Segment Start: Given entries
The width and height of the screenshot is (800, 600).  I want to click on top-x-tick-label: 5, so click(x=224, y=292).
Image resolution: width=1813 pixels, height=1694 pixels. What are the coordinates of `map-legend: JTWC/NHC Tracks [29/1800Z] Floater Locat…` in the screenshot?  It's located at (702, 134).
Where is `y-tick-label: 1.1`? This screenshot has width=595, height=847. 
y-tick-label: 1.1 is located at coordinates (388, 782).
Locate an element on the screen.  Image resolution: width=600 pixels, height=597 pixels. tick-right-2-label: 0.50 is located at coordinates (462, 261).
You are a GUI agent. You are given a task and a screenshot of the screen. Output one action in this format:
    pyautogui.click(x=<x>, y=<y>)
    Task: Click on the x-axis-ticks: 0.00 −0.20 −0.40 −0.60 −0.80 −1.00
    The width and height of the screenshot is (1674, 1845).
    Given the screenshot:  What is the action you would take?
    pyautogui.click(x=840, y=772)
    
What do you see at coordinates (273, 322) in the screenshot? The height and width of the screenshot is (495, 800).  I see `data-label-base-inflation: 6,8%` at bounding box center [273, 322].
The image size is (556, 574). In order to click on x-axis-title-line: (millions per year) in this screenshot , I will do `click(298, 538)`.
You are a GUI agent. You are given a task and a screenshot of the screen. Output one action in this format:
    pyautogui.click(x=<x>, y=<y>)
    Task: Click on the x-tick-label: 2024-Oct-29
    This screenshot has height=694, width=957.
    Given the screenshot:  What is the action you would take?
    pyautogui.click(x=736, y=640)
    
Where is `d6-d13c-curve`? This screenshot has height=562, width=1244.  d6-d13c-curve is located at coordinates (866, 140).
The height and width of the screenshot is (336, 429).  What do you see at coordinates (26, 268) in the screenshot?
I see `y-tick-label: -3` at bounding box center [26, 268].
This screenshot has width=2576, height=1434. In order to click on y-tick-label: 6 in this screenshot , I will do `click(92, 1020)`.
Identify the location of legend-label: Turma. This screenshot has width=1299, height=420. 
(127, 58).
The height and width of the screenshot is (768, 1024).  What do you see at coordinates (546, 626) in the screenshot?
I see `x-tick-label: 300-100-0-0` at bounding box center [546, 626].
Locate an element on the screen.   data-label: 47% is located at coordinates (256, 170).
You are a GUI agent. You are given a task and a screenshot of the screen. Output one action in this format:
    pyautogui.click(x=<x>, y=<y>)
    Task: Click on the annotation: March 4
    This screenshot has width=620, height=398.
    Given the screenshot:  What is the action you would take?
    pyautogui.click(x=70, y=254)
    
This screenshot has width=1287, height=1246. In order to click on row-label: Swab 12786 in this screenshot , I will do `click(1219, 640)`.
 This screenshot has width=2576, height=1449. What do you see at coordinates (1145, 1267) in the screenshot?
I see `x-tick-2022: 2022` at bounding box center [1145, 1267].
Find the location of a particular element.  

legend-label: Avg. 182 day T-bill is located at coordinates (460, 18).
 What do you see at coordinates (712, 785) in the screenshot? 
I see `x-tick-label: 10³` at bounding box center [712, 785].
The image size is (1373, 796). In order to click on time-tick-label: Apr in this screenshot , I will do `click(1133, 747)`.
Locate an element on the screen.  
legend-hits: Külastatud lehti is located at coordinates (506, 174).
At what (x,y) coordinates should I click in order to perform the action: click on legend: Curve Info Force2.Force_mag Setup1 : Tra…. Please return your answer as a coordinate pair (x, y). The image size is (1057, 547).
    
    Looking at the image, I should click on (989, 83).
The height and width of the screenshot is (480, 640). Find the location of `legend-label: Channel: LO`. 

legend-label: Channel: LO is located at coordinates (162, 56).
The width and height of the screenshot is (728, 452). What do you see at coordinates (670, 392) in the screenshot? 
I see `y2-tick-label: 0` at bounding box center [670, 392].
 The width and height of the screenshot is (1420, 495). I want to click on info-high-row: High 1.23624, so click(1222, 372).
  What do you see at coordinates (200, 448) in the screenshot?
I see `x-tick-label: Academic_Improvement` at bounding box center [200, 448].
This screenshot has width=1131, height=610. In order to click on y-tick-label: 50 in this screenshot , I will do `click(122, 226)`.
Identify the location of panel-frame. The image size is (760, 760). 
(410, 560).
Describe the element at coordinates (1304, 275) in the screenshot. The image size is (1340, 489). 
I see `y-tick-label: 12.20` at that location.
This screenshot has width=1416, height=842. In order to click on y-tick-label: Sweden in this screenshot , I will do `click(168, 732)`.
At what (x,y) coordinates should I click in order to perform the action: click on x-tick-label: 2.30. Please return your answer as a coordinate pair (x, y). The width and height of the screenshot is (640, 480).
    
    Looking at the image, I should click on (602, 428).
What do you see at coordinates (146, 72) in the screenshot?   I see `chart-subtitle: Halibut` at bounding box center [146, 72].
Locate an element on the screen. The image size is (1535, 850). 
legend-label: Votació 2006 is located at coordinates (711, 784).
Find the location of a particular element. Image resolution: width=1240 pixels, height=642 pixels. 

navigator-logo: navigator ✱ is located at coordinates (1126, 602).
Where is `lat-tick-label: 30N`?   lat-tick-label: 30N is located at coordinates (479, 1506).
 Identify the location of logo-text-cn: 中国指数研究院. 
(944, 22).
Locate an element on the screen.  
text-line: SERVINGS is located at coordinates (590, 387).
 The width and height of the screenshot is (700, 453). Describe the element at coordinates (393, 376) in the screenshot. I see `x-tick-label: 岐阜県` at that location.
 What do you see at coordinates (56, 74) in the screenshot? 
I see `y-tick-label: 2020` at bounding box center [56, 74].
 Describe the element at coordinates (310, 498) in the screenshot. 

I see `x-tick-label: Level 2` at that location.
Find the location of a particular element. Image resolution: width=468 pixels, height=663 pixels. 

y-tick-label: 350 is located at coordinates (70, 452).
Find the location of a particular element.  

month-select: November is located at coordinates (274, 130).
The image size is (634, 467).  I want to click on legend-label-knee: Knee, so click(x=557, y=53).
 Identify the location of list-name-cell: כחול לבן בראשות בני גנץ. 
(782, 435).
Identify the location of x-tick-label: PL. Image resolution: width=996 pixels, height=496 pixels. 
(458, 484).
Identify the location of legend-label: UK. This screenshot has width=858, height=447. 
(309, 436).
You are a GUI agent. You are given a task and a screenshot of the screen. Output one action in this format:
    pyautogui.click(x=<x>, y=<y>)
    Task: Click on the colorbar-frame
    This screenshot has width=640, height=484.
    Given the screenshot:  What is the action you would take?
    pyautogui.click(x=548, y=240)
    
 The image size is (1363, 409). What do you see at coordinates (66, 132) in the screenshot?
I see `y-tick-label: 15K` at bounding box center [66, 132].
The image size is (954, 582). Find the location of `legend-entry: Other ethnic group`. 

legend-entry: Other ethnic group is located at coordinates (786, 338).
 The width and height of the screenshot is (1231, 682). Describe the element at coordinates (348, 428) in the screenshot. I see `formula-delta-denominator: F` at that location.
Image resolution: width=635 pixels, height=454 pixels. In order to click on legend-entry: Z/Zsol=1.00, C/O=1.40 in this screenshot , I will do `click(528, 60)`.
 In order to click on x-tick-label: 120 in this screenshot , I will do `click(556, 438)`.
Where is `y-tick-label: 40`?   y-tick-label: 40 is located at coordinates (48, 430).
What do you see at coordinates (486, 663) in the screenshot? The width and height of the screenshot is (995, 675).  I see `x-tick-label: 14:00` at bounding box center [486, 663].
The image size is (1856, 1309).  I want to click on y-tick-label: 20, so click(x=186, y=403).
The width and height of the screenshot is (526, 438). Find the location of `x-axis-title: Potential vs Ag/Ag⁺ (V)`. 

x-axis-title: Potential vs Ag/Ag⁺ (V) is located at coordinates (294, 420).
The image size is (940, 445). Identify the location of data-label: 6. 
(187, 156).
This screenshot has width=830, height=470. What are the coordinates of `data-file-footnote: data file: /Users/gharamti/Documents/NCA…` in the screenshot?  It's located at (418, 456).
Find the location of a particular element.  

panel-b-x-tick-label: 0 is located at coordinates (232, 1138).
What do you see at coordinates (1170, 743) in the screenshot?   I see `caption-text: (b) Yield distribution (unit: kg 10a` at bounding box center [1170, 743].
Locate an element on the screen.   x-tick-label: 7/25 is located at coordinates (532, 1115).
Segment End: Given entries
Could you rewrite the data from the line containing "The width and height of the screenshot is (526, 438)." through the line containing "What do you see at coordinates (1170, 743)", putting "position" wherever "location" appears and leaving everything else unchanged?

## [Solution to this exercise]
The width and height of the screenshot is (526, 438). Find the position of `x-axis-title: Potential vs Ag/Ag⁺ (V)`. 

x-axis-title: Potential vs Ag/Ag⁺ (V) is located at coordinates (294, 420).
The image size is (940, 445). Identify the position of data-label: 6. 
(187, 156).
This screenshot has width=830, height=470. What are the coordinates of `data-file-footnote: data file: /Users/gharamti/Documents/NCA…` in the screenshot?  It's located at (418, 456).
Find the position of a particular element.  

panel-b-x-tick-label: 0 is located at coordinates (232, 1138).
What do you see at coordinates (1170, 743) in the screenshot?   I see `caption-text: (b) Yield distribution (unit: kg 10a` at bounding box center [1170, 743].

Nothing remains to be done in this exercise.